Ed Board

Are tiny homes the way of the future when it comes to homelessness and poverty?

More stories from Faith Hultman


A special-use permit was granted to the nonprofit organization Hope Village-Tiny Housing Alternatives last Tuesday that allows for one or two tiny houses to be placed on Trinity United Methodist Church’s property in Chippewa Falls.

The tiny houses are built to house homeless people and families, and provide resources for the occupant while they get back on their feet, according to an article in the Chippewa Herald.

A group of around thirty members of the Chippewa Falls community voted in approval of this measure against homelessness and poverty.

Members of The Spectator editorial board convened Thursday to decide whether tiny homes are the way of the future when it comes to homelessness and poverty.

The first speaker agreed. “Yes. I think they’re a really low-budget option. It keeps people off the streets for a very low cost. Any home is great, even if it’s tiny.”

Another member disagreed. There are many vacant homes, and this is a huge issue that should be addressed before new homes are built, the speaker said.

“I think it’s a good idea for a city that can afford it, and that doesn’t have a lot of vacant homes already, but until that problem is solved, I don’t think it’s a good solution,” the speaker said.

A third speaker said that while vacant homes are an issue, the time required to move homeless people into vacant houses is much greater than the time required to move them into tiny homes.

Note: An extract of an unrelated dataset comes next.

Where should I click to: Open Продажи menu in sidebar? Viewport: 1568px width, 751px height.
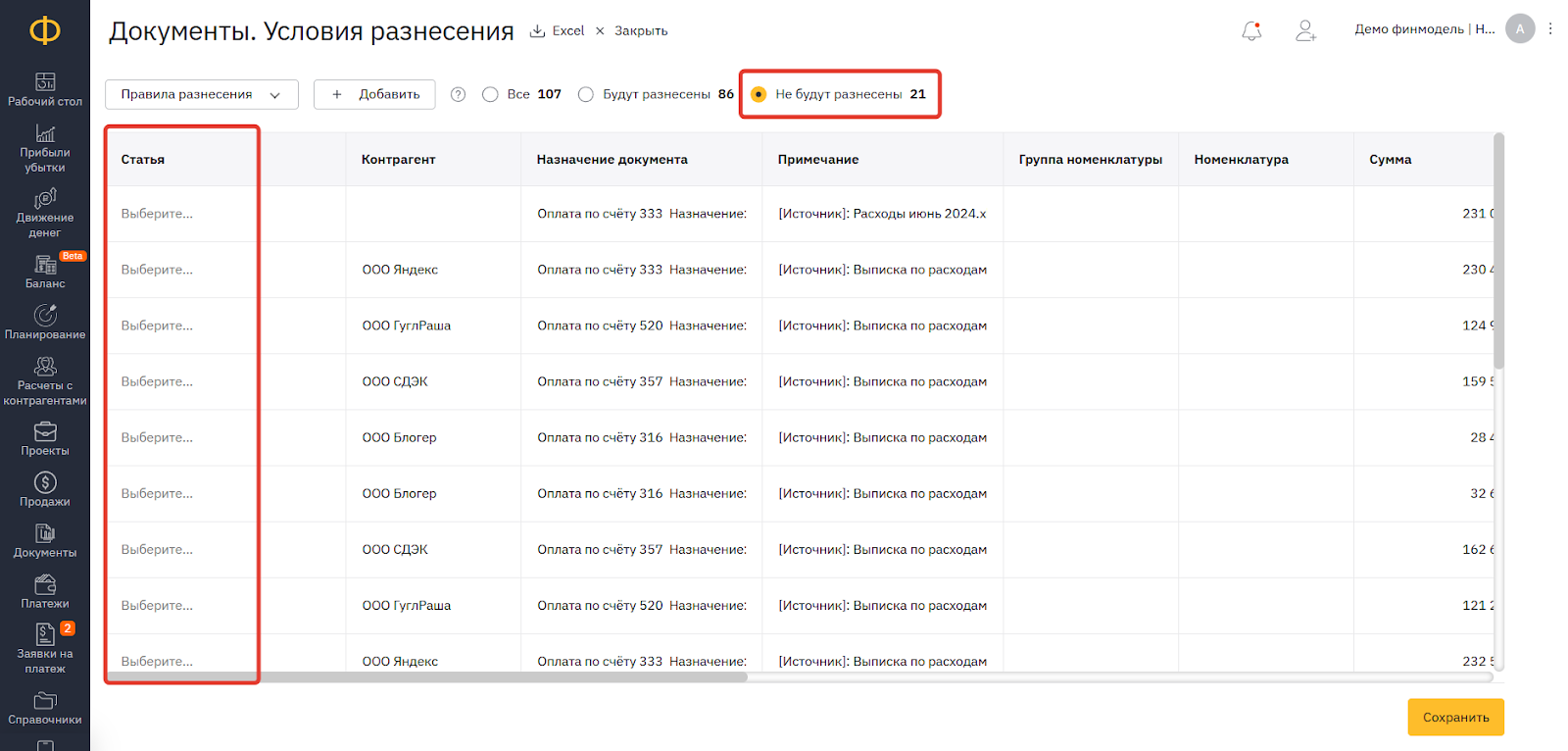(x=45, y=489)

“I do feel that it’s important to have a place to live that’s warm,” the speaker said, “but there would be a lot of issues in the city if they started giving away housing for free.”

Two members agreed the tiny houses provide more of a stepping stone than other options.

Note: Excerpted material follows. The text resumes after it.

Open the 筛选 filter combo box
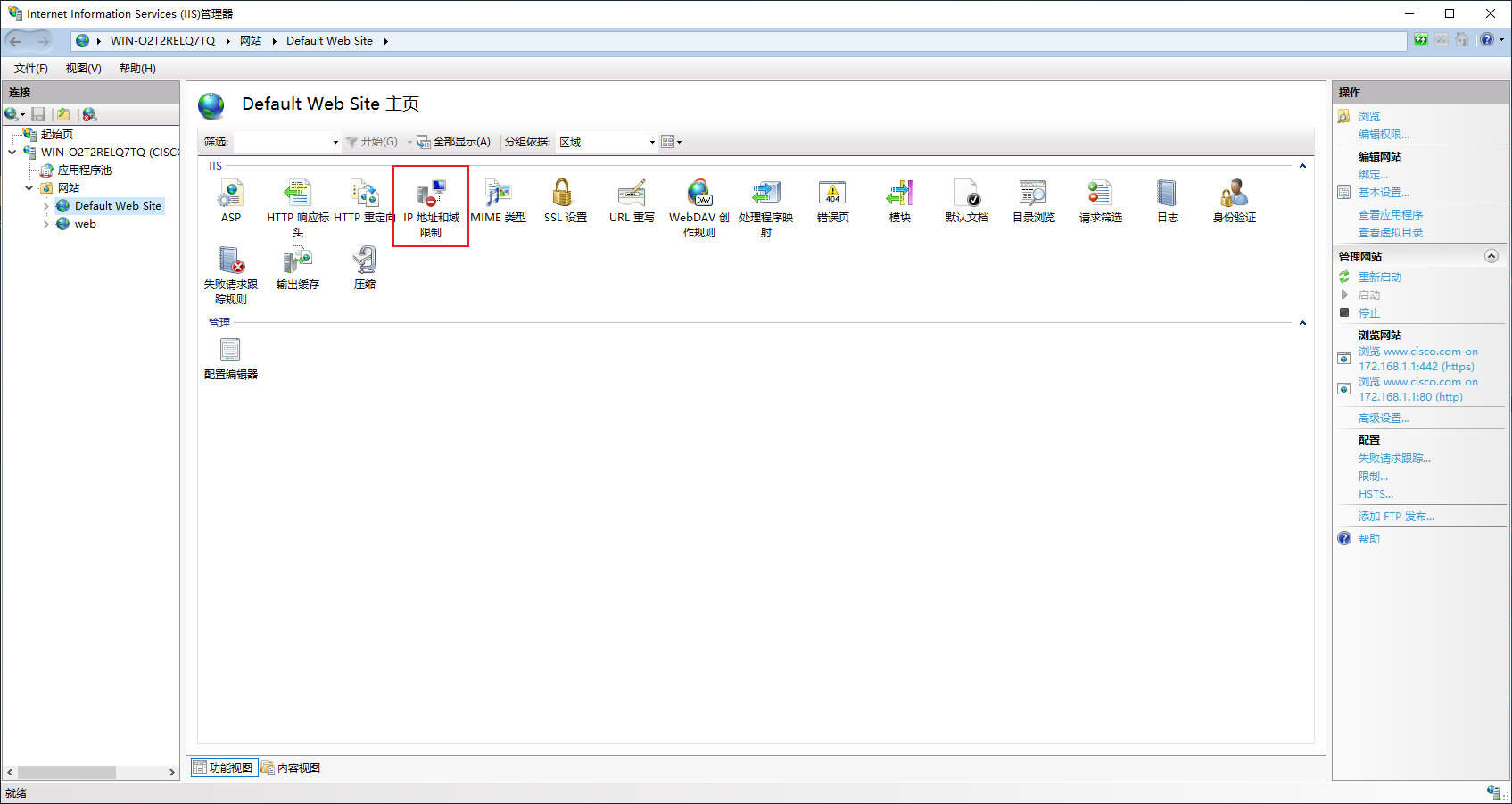Image resolution: width=1512 pixels, height=804 pixels. point(287,142)
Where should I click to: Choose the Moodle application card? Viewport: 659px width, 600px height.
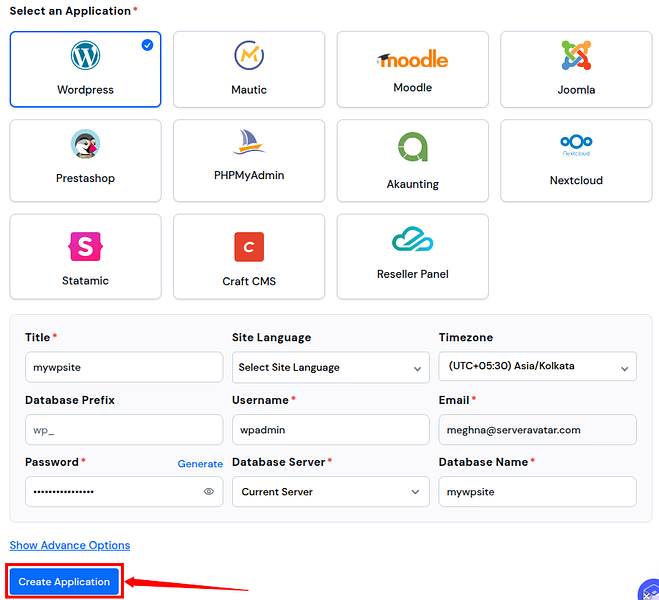pos(412,68)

“I wonder if it’s more efficient to build residences that can house a lot of people, as opposed to just one person or a family of people,” another member said. “The quality of life would be larger in a tiny house, but also it would probably be more expensive.”

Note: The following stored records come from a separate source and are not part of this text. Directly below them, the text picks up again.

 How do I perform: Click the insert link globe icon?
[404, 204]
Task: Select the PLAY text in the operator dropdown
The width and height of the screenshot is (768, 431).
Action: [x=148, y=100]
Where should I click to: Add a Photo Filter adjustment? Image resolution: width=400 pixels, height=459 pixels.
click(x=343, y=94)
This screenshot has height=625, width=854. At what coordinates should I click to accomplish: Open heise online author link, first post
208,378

Another member said while a homeless shelter probably provides food for its residents, a tiny house would require that the resident purchase their own food, making it more of a building block than a free place to live.

“Tiny homes seem like a good idea for smaller towns,” another speaker said, “but larger cities like L.A. or New York don’t have parking lots and things like that to place these tiny homes.”

The Spectator editorial board voted 5-0 in favor of whether tiny homes are the way of the future when it comes to fighting homelessness and poverty.